**TASK ITEM**
Output the data in full and exactly as presented.

**DATA IN THIS EXERCISE**
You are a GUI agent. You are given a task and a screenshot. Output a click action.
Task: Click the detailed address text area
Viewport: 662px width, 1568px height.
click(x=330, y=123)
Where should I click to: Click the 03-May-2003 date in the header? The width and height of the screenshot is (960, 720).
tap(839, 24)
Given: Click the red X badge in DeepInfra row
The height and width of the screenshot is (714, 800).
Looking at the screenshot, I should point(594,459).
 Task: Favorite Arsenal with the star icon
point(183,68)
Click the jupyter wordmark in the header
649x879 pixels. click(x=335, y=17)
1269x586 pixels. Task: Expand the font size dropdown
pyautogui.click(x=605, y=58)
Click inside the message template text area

**TASK ANSWER**
You are a GUI agent. You are given a task and a screenshot. Output a click action.
Task: Click the detailed address text area
Viewport: 662px width, 1568px height.
click(x=330, y=123)
Where should I click to: Click the 03-May-2003 date in the header? The width and height of the screenshot is (960, 720).
tap(839, 24)
Given: Click the red X badge in DeepInfra row
The height and width of the screenshot is (714, 800).
Looking at the screenshot, I should point(594,459).
 Task: Favorite Arsenal with the star icon
point(183,68)
Click the jupyter wordmark in the header
649x879 pixels. click(x=335, y=17)
1269x586 pixels. Task: Expand the font size dropdown
pyautogui.click(x=605, y=58)
Click inside the message template text area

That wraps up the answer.